第四十六話 契約(仮)
次の日から日中はフェデリカたちと帰領の準備をしたり勉強したりと過ごし、夜間は必要な道具を作成したり趣味に没頭したりと忙しいながらも過ごしていた。おかげで力の器の作成も済み、お守りも幾つか作ることができた。
わたしも忙しかったが、領地の仕事をこなさなければならないヴィルヘルムもずっと部屋に篭りきりで、なかなか会うことはできなくなってしまったが、わたしは解読ができるので不満はない。強いて言うならば、日中もさせてくれたらなーと思うが、さすがにそれをお願いするのはダメそうだなと思うので現状に満足するしかなかった。人の目も多いから仕方がないしね。
そんなスローライフ? を始めて三日目の朝。事態は急激に進展した。
精霊王がわたしに呼びかけて、こう言ったのだ。『コンラディンが力を注ぎ切った』と。何で?
「一体どういうことだ? 精霊力は足りなかったのではないか?」
シヴァルディを通じてヴィルヘルムに伝言をお願いすると、昼過ぎに呼び出された。本来ならばあり得ない早さだが緊急だと思ったのだろう。
しかしコンラディンに実務を行ってもらうために動いていることなので、彼にそこまでの焦りはなさそうだった。想定外のことだったからだろう。
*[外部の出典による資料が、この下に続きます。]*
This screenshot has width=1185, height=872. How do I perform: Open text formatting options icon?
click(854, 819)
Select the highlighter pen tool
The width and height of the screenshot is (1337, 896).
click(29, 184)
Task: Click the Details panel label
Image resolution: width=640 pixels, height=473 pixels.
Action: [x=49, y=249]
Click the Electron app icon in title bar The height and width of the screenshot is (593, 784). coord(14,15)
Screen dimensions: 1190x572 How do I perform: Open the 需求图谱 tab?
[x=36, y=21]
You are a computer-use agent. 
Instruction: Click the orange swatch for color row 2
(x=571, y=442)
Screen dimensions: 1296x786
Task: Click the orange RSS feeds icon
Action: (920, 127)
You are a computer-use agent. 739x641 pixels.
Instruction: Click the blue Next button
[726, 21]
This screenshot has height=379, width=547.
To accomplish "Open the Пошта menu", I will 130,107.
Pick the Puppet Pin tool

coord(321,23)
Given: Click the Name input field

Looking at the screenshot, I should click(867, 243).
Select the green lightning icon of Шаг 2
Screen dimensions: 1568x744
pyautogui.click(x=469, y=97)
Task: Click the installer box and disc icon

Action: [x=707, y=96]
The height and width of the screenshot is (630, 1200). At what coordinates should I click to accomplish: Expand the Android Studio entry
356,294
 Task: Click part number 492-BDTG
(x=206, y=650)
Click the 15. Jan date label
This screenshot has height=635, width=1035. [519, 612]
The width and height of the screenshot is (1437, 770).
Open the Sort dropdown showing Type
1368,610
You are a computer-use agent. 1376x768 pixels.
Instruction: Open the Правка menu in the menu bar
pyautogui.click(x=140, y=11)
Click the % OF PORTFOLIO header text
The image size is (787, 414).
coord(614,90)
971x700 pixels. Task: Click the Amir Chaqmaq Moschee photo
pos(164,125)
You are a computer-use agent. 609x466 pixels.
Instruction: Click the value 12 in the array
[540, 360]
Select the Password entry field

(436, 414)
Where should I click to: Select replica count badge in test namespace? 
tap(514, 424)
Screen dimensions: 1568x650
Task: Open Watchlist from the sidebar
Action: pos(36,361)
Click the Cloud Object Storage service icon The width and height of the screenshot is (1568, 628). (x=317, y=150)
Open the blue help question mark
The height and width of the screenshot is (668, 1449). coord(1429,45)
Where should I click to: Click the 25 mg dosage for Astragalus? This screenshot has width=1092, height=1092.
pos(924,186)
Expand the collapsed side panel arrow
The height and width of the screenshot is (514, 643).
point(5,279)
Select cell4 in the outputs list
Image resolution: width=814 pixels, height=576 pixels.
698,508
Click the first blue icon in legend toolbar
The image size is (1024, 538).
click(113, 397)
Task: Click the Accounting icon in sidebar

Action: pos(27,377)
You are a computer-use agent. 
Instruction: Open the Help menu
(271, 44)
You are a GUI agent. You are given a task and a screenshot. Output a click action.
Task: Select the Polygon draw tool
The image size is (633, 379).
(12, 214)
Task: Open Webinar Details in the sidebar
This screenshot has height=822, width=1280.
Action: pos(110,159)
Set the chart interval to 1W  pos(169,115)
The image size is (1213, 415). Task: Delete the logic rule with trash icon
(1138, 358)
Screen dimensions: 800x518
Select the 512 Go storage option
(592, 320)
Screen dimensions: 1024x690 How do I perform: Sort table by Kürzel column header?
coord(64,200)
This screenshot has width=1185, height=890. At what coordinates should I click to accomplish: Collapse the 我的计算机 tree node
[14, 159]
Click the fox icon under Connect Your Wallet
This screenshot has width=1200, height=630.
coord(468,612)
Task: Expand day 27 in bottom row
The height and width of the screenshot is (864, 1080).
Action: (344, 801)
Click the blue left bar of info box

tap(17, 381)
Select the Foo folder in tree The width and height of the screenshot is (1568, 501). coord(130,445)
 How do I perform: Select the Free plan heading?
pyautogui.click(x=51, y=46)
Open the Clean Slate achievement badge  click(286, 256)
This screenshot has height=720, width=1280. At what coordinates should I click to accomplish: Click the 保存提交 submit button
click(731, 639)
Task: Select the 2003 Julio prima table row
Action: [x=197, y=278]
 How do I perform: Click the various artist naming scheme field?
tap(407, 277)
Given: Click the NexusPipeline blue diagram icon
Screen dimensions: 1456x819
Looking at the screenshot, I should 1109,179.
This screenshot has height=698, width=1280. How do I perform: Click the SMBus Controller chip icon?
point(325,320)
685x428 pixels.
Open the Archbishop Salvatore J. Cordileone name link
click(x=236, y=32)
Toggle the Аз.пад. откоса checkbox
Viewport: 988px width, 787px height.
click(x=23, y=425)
わたしは詳しく説明してもらうべく、精霊王に呼びかけ、こちらに来てもらうように念話で頼んでいた。少し待ってほしいと言われていたけれど、ヴィルヘルムの部屋に行ってからOKの連絡が来た。タイミングが良くてよかった。
ごっそりと精霊力を持っていかれたが、無事に精霊王を呼び出したところでヴィルヘルムは状況説明を彼に求めた。わたしもどういうことなのか気になっていたので説明を待つ。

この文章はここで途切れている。